High-Grade Everglades

Innovative design and fishing functionality earn the Everglades 290 CC a serious look.

September 21, 2007

The Everglades 290 CC sports an integrated windshield.

Everglades Boats continues to flourish, unlike the struggling River of Grass that is its namesake. Following the successful launch of its largest model yet – the 290 Pilot – this Florida-based company has introduced a center console that will appeal to anglers who would gladly trade the shelter of a pilothouse for fishing room. I had the chance to run the 290 CC last fall and the boat made a lasting impression.

We try to test boats by fishing on them whenever possible, but extreme weather conditions forced us to make other plans. An approaching storm was still hundreds of miles away, but the building seas were jacked as high as monster trucks when we approached Ponce Inlet. We motored past the semi-submerged rock jetties and then through the cascading eight-footers. The bow never stuffed and, when we came off the backside of each wave, the landing was as soft as a down pillow. My sunglasses did mist once from spray blown by the steady wind, but otherwise I remained completely dry.


||| |—|—| |SPECIFICATIONS| |Length|28′ 7″| |Beam|9′ 9″| |Draft|1′ 8″| |Fuel|200 gals.| |Price|$162,308| |w/ twin 225-hp four-stroke Honda outboards| After that eye-opening day at the inlet, I’m confident the 290 CC will perform equally as well under normal fishing conditions. It has an aggressive hull design – the deadrise averages 37 degrees and makes the transition to 21 at the transom – so it’s very sea-kindly. I didn’t feel any shimmers or shakes while underway and the hull bites well and holds under hard turns. It is really a pleasure to drive.

Despite its weight – approximately 4,800 pounds – the 290 CC can also scoot right along, as I found out once we returned to calmer water. With a pair of 225-horsepower four-stroke Honda outboards strapped on the back, the center console registered a top speed on the GPS of 49.4 miles per hour with five people and 110 gallons of fuel onboard. When pulling the throttles back to a cruising pace of 4,500 rpm, the boat made 37.6 miles per hour while burning a miserly 21.5 gallons per hour. At that rate, you can expect a 275-nautical-mile range. That’s a lot of water to fish.

Like all Everglades Boats, the 290 CC is built using the Rapid Molded Core Assembly Process construction, otherwise known as RAMCAP. With this technique, pre-formed closed-cell structural foam is chemically bonded to the hull and deck, and then everything is fused together under extreme pressure. Not only does this in effect create a super-strong one-piece boat that is unsinkable according to the manufacturer, the process also eliminates air voids between the hull and deck, allowing for more interior room. With RAMCAP, the company offers a limited, transferable ten-year hull warranty on all its models.

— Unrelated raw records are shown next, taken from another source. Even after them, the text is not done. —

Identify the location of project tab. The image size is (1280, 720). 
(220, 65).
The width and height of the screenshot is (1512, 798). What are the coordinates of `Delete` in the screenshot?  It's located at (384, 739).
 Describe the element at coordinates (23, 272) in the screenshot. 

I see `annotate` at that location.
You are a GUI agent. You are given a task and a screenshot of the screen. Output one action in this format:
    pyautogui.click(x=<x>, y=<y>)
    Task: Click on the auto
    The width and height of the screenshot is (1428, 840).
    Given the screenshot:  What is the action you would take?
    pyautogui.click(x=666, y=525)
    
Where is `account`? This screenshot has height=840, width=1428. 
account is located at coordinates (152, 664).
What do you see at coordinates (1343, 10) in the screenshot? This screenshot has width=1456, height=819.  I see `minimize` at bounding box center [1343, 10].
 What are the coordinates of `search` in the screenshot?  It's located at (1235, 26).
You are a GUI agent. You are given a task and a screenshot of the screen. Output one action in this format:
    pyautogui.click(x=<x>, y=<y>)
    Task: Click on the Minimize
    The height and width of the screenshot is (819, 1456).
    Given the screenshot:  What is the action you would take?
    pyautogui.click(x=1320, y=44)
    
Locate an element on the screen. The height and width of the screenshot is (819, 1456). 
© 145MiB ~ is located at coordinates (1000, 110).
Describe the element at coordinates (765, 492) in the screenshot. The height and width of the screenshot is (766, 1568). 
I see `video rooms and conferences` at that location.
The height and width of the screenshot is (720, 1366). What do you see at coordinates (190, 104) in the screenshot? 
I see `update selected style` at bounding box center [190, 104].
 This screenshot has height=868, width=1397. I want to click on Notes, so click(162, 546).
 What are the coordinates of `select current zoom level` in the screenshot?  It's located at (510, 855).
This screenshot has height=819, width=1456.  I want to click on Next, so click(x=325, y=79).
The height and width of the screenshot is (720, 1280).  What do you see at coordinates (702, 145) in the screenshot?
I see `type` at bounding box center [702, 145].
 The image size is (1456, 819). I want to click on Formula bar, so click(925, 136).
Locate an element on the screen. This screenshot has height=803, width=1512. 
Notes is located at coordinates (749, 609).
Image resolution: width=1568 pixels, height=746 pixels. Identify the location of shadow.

Everglades has put plenty of fishing features into this sturdy hull, starting with 1181/2 square feet of cockpit room. The combination leaning post and bait station includes a huge 66-gallon live well, a bait-prep area with a sink, fresh water and convenient tackle storage. A rocket launcher on the hardtop combines with several rod holders in the gunwales and transom to keep plenty of outfits at the ready, while the twin lockers in the bow stow rods up to seven feet long and lock for security. A deep storage compartment in the bow deck has a macerated drain.

Just like the pilothouse version, the 290 CC is loaded with innovations. The integrated hardtop and windshield have supports that are built into the console to allow more room to move around without banging elbows. Those supports and the handrails are powder-coated for a sleek, fresh look and corrosion protection. The windshield is actually tall enough to block the wind without hindering vision, and is equipped with a windshield wiper and washer and built-in vents to circulate air. The console houses an enclosed head. All of these features are standard, as the company includes almost everything in the base price. On the 290 CC, for example, the option list is limited to Taco outriggers, console heat, a stereo system and an auxiliary fuel tank.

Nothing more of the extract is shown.